Honest mistakes were made

By LUCY MILLARD - 19/03/1999

Newark MP Mrs Fiona Jones and her agent, Mr Des Whicher, did their best to complete an honest election expense return, the jury was told on Tuesday. 

Mr Roy Almot QC, representing Mrs Jones, said the area of election expenses was not an easy one.

He said when the time came for Mrs Jones and Mr Whicher to complete the return they did their best to get it right.

Said Mr Amlot: "They made some small mistakes which Mrs Jones has owned up to."

Mr Amlot said the Crown had said they had tried to hide the donations from Caledonian Mining. That was nonsense.

"Everything they did was obvious to members of the constituency Labour party who were interested in their campaign," he said.

Mr Amlot said one of the main issues in the case was the voter identification system.

It was a long-term process, he said. The trouble with the system was that Newark had lagged behind and so telephonists had to be brought in."

"I say that any reasonable person would be entitled to say this is a capital asset, built up over the years," he said.

He said the system was used on election day and this was reflected in the return. It was included in the £500 allowed for the use of the Newark and Retford offices and equipment.

Mr Amlot said the Conservative return had included the use of a computer for 30 hours at £1.75 an hour. They had also put down a notional cost of £50 a week for the use of the Conservative offices on London Road.

"Why should it be any different for the Paxton's Court office?" he asked.

"Mrs Jones and Mr Whicher decided an appropriate sum was £350."

The office only became a campaign headquarters once Mrs Jones had been adopted as the candidate in March.

He said the Liberal Democrat candidate, Mr Peter Harris, received telephone calls and packages and it was too difficult for him to resist doing something about it. He went to the Advertiser.

Mr Amlot said the court had heard evidence of a Newark faction operating in the party.

He said Mrs Gill Dawn had accepted she was probably on a list of people in the faction and said he strongly recommended that they should treat her evidence with care.

Mr Amlot said the Crown could not divorce itself from the contention that everything paid from the election account was used for the election.

Mr Edward Fitzgerald QC, representing Mr Whicher, said the issue over the use of hire cars had been abandoned on the judge's direction.

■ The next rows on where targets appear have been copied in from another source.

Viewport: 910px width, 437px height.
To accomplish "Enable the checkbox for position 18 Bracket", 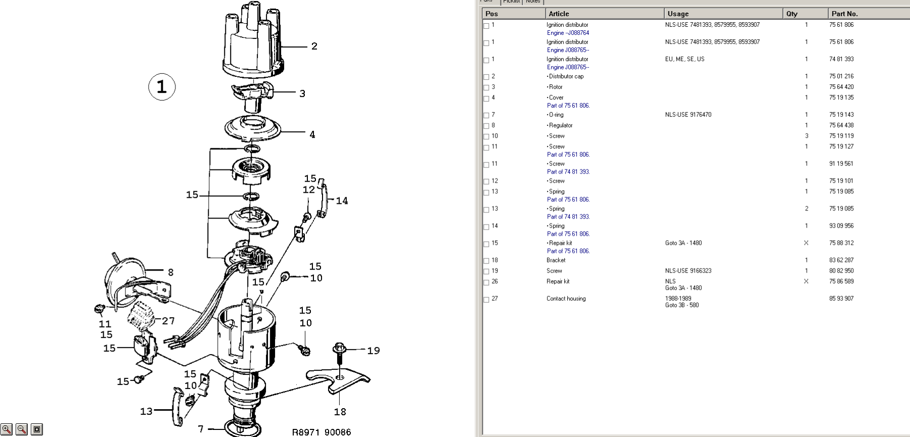I will 486,261.
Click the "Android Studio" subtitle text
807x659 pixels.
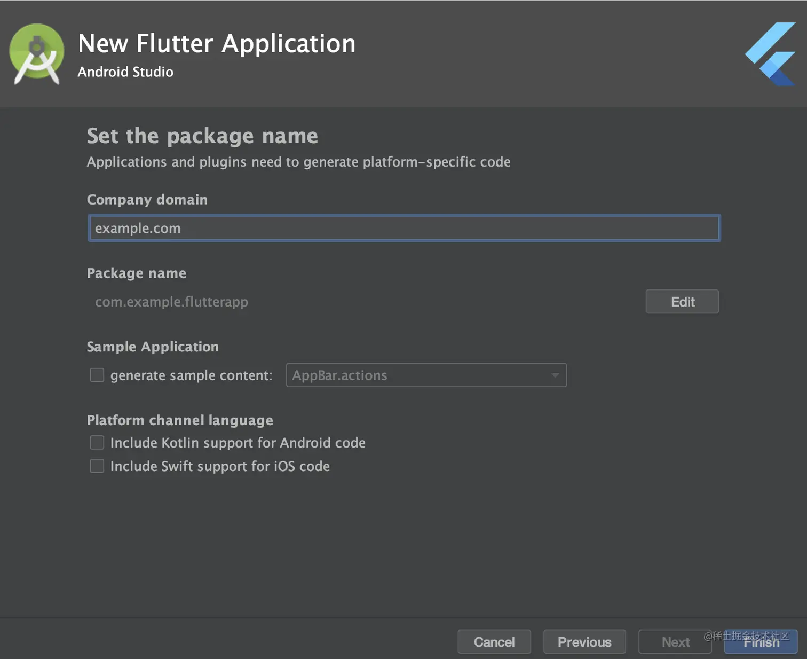click(125, 72)
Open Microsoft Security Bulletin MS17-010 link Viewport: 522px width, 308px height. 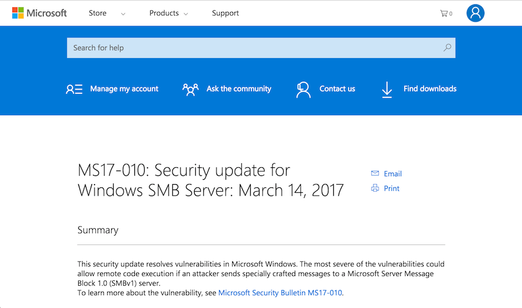pos(280,293)
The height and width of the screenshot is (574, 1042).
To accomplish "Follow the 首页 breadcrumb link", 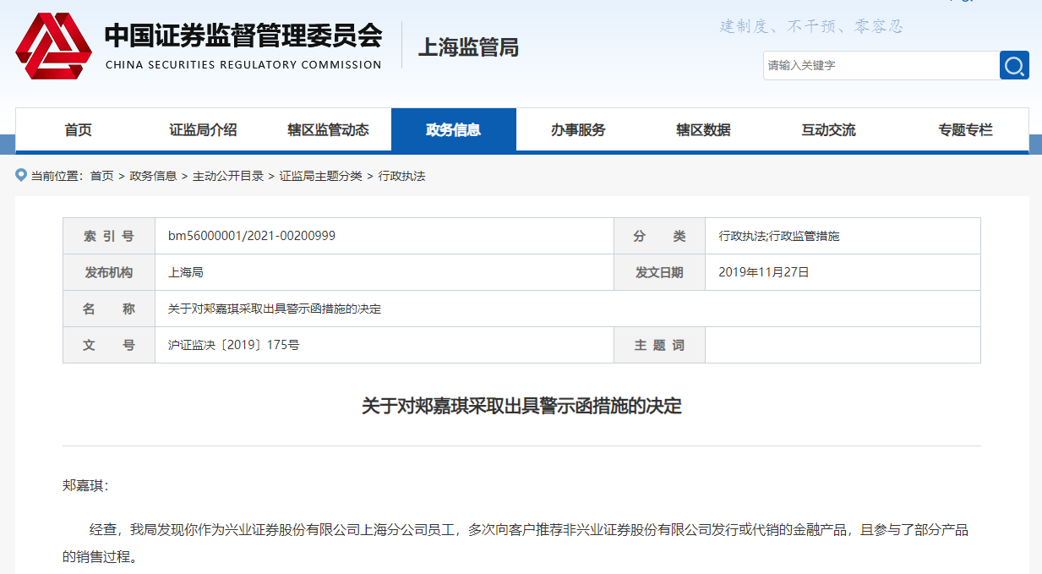I will [101, 176].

"This case is not just littered with abandoned vehicles but abandoned allegations," he said.

He said the Crown had opened the case by claiming there had been a gross under-declaration on the election return running to thousands of pounds and had sought to prove that by producing a schedule which, he said, included everything from the trivial to the irrelevant.

He said witness after witness had spoken about how they regarded the Paxton's Court office as a constituency asset.

The voter identification system, likewise, was a constituency asset.

Mr Fitzgerald said it had been accepted that the cars used by Mrs Jones and Mr Whicher were no longer an issue. He pointed out that the Crown had months of research and could not get it right. It showed it was not clear cut what was an expense.

He said the only thing left was the allegation that they deliberately acted dishonestly. Here they fell back on the evidence of Mrs Gill Dawn and Mrs Doreen Westmoreland.

Said Mr Fitzgerald: "I suggest it is clear they have invented conversations that never took place after meetings which never happened."

Mr Fitzgerald said the offence required deliberate dishonestly. They had to know they should be declaring something or putting something on the return that they knew was false.

He said that case had not been made out.

Mr Fitzgerald said it was unsafe and absurd to say that everything paid from the account should be treated as an election expense.

He said there was no evidence to suggest that if there were mistakes that they were not honest ones.

Said Mr Fitzgerald: "At the end of the day all the money was spent in valid constituency activities."